PROBLEM TO SOLVE
All lines containing the string "post" must be copied from the entries.

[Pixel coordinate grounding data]
◆ ◆ ◆ ◆

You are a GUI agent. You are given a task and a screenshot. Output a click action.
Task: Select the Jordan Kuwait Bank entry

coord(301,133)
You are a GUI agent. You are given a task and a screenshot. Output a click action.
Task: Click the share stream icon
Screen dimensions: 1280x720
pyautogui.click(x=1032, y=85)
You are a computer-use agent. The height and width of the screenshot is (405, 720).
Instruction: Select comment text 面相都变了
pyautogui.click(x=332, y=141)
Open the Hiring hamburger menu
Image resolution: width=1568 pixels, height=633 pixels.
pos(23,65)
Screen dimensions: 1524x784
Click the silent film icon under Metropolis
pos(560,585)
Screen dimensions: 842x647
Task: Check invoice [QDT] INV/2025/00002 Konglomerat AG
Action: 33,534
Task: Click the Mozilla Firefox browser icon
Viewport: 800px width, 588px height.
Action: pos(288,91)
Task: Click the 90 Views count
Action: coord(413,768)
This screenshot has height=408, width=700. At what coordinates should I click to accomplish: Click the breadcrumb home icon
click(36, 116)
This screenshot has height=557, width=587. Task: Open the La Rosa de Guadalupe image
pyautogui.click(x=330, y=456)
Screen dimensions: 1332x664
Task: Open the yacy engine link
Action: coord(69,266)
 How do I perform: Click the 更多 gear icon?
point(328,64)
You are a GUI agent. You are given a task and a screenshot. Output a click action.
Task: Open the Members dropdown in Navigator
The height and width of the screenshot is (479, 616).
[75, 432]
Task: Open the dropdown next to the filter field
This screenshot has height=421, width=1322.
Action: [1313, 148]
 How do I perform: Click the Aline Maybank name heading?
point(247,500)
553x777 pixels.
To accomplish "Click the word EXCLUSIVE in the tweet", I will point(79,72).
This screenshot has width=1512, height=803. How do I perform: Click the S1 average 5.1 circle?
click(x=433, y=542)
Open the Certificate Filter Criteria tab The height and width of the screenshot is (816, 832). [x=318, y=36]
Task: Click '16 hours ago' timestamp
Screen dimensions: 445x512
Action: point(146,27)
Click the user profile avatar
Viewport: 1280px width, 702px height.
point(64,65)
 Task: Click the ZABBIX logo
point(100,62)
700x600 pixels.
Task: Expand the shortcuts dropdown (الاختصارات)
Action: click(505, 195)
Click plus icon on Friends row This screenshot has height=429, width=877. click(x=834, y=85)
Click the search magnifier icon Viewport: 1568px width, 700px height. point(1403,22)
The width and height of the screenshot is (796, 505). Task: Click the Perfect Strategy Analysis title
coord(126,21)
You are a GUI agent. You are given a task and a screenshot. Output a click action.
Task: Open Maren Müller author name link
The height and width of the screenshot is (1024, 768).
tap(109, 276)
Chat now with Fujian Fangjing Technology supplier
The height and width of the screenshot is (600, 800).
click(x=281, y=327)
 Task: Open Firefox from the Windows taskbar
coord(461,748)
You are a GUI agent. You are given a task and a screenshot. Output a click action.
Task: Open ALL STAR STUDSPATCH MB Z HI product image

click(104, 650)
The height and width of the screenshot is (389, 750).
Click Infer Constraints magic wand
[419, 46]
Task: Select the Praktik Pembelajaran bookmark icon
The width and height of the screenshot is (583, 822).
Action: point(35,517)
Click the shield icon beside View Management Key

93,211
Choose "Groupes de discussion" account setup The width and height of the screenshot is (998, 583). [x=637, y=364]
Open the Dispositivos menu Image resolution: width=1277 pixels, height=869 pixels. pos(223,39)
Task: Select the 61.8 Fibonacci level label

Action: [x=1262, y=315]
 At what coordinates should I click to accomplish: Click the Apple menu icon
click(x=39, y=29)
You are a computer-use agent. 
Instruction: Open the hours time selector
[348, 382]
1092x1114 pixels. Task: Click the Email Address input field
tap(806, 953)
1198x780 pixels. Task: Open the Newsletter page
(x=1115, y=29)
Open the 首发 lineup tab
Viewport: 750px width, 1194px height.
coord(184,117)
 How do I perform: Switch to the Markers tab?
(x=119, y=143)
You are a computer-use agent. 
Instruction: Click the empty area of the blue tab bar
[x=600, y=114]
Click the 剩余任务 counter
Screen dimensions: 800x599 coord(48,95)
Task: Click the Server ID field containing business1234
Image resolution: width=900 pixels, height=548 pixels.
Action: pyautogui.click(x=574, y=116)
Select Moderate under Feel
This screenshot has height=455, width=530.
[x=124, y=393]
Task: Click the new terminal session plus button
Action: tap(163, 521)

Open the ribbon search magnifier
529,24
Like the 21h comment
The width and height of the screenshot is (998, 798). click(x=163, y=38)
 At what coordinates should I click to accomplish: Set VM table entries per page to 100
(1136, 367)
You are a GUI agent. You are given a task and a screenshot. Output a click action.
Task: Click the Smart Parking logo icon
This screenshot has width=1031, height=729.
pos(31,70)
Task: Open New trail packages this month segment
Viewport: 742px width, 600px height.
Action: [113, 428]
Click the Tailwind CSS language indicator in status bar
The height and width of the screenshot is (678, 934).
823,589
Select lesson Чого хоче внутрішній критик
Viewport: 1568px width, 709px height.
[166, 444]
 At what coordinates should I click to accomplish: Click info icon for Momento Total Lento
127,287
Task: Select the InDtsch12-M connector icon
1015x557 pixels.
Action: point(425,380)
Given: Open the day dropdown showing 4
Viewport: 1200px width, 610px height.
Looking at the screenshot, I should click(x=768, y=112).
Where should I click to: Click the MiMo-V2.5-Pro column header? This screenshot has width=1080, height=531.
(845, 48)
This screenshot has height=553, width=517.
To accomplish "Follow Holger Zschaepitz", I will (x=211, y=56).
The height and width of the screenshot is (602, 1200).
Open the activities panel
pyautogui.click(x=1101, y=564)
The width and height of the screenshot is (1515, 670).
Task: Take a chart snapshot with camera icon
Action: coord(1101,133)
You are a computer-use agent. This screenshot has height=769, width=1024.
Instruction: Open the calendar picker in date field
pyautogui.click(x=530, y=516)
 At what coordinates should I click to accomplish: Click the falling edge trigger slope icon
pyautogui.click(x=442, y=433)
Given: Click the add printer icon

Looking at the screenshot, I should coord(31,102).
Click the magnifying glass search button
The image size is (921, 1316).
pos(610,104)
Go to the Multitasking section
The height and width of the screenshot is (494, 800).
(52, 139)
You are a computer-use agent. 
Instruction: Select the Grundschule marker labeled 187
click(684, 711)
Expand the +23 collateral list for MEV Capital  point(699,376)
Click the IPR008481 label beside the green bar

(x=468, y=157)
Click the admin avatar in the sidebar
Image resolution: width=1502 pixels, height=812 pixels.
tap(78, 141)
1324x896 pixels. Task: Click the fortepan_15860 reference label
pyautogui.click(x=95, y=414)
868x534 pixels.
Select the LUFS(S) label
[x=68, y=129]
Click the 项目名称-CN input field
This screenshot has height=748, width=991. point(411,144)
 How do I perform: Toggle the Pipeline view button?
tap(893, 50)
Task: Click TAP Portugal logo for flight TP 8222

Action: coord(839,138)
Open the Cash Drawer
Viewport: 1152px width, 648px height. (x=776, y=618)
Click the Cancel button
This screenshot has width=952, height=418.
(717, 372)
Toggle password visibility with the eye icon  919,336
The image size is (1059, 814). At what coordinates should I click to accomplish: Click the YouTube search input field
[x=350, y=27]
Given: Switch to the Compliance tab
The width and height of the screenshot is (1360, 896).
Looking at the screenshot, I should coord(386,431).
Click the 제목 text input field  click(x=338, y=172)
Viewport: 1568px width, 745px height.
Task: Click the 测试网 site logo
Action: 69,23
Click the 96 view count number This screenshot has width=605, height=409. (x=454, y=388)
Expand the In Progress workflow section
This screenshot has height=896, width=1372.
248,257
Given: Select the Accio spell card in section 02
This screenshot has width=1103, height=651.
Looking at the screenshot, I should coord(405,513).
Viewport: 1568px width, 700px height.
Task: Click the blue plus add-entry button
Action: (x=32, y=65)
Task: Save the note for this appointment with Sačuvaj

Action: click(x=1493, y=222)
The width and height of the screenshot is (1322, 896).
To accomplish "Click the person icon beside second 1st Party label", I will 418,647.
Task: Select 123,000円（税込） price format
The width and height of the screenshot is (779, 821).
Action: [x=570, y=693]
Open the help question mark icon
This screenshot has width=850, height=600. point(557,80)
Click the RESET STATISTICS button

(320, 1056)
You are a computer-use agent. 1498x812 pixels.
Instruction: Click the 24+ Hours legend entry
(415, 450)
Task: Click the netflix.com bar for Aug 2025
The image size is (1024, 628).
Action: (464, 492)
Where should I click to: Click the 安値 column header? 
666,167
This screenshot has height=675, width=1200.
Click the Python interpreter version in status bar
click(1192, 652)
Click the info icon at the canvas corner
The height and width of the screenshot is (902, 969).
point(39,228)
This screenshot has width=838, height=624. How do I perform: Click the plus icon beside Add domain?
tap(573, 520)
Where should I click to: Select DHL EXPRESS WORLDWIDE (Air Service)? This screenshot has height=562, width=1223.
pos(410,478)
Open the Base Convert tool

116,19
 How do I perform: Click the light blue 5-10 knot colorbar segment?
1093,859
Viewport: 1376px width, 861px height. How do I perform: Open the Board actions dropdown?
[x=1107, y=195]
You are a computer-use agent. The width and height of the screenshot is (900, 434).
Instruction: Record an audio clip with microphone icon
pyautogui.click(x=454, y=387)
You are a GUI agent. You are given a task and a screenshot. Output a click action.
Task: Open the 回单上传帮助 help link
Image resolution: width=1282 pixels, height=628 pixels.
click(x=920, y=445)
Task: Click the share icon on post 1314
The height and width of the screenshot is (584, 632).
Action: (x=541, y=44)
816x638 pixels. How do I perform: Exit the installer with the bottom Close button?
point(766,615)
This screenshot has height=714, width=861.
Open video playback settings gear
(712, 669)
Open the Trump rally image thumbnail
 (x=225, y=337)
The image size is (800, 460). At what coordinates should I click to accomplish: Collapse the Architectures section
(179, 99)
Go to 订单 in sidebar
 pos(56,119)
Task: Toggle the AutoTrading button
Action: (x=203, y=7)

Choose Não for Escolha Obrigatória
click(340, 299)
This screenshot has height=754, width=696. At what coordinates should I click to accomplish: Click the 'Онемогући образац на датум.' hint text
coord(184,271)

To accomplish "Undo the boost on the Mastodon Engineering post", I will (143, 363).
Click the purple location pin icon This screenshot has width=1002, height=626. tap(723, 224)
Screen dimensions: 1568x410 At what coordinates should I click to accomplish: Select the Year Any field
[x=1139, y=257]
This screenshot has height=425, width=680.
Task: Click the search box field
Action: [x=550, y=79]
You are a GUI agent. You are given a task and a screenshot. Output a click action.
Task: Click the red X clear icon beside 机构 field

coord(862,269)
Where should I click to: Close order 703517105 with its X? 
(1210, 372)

◆ ◆ ◆ ◆

WRITTEN SOLUTION
Task: Click the share icon on post 1314
To accomplish "Undo the boost on the Mastodon Engineering post", I will (143, 363).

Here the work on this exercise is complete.